It’s so easy to explain who and why we hate, isn’t it?

It’s so easy to explain who and why we hate, isn’t it? July 2, 2014

After reading some truly bizarre and uninformed hysteria over the Hobby Lobby decision — so much incoherence on social media! — and at least three out-and-out hate screeds against Catholics being on the Supreme Court (imagine, had the decision gone differently, and people ranted against “those women” on the court!) I couldn’t help but think of these two excerpts:

Hatred is a twisting perversion of paradoxes wherein one can claim a love for God so fervent that it justifies hating another, even as God hates your hate, because it has been born of the absolute idol one has made out of one’s professed love.

A few years ago a university study confirmed the old adage that there is “a thin line between love and hate.” It seems that the same brain circuitry is involved in feeling both emotions, the major difference being that with feelings of love a large part of the of the cerebral cortex shuts down, along with judgment and reasoning abilities. With hate, much of the cortex remains open.

This makes perfect sense, in a way. We can always give a million reasons justifying our hate to others, but our love? Often we cannot explain our love at all, except as an open and full-hearted mystery, just like the unfathomable mysteries of God, redemption and mercy.
— excerpted from Strange Gods; Unmasking the Idols of Everyday Life

And this:

If 20th-century atheism rode in on the backs of totalitarian regimes, the 21st-century has delivered unto the world an anti-God, anti-Church movement that fits seamlessly into shallow, postmodern popular culture. Having no need for uprisings and the hardware of destruction, the new fog of faith has crept in on the little cat feet of Sentimentalism and it now sits on its haunches, surveying its splendidly wrought sanctimony.

Sentimentalism is the force of feel-goodism, the means by which we may cast off the conventions of faith and casually dismiss those institutions that refuse to submit to the trending times and morals. The Sentimentalist trusts his feelings over hallowed authority or the urgings of his reason, frequently answering hard religious questions with some noble-sounding phrase like “The God I believe in wouldn’t . . . ” (fill in the blank). What fits in that blank is typically some tenet of traditional faith that isn’t currently fashionable, some moral demand that pop culture considers impossible—and hence, not worth even trying. Thus the Sentimentalist, while believing he follows the inviolate voice of his conscience, is really sniffing after trends, forming his heart according to the sensus fidelium of middlebrow magazines and public radio. Excerpted from Disorientation: How to Go to College Without Losing Your Mind


And this:

It was one of those uncomfortable light-bulb moments, when one realizes that complacent ideas from our youth can no longer work and demand reassessment. I had turned the notion of enemies into the equivalent of a benign spot on a spiritual X-ray: nothing to worry about, no threat to the soul.
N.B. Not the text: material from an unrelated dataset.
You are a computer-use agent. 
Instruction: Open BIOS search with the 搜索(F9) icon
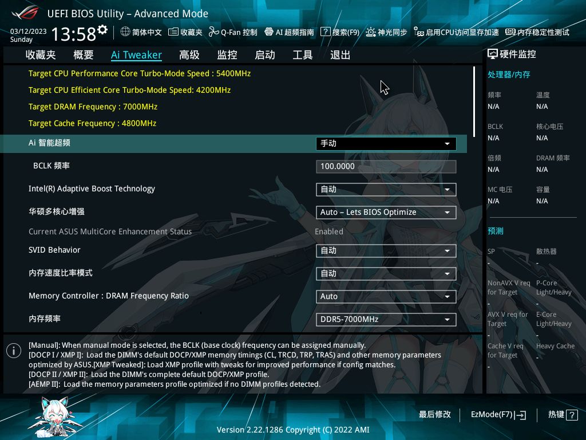pyautogui.click(x=341, y=32)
That was incorrect. The evidence before my eyes — demonstrated in the dark, tense expression of my co-worker and her brutish tone — hit me like a swift punch to the solar plexus; with breathtaking clarity I understood that to entertain the concept of “having an enemy” was to give it room to grow. No benign practice, this was instead a path to spiritual malignancy — a true cancer that could kill the soul.

Jesus did indeed recognize that there are such things as enemies — and we are not meant to wander through our lives reckless and unaware of that which can threaten us or do us harm, and certainly should not turn a blind eye to evil, which is the true enemy — but his command that we love those we perceive to be our enemies is actually a tool for discernment and for our own salvation. To love our enemies means a great deal more than to simply not wish evil upon them; it means making a conscious effort to find a path to our own mercy, for their sake and our own. That path is found, Jesus tells us, through prayer: “love your enemies and pray for those who persecute you” (Mt 5:44). Via Ora pro nobis

The hate is so easy; it flows from a wide-open cerebral cortex, seeps into our souls and out of our mouths. And so much of it, so very much of it, is precipitated by the illusory nonsense and wild hyperbole of ideological one-upsmanship. It is leading us into terrible trouble, in large part because there is so much non-stop internet screaming, and so little quiet in which to actually allow reason, and our better angels, to be come to the fore. Evil hates silence and loves the roiling turmoil, where reason is abandoned to sentiment. It’s quite a roller-coaster we’re riding.

Jim Geraghty can have the final word:

There is a big difference between disagreeing with Hobby Lobby’s assessment of these four forms of birth control — or even concluding this view is cuckoo for Cocoa Puffs — and saying, “I want to use the power of the state to compel you to violate your conscience and religious teachings.” You would think that using the government and the force of law — fines and imprisonment! — to compel people to violate their conscience is something we want to avoid as much as possible.

What do you think? Too quietly sensible?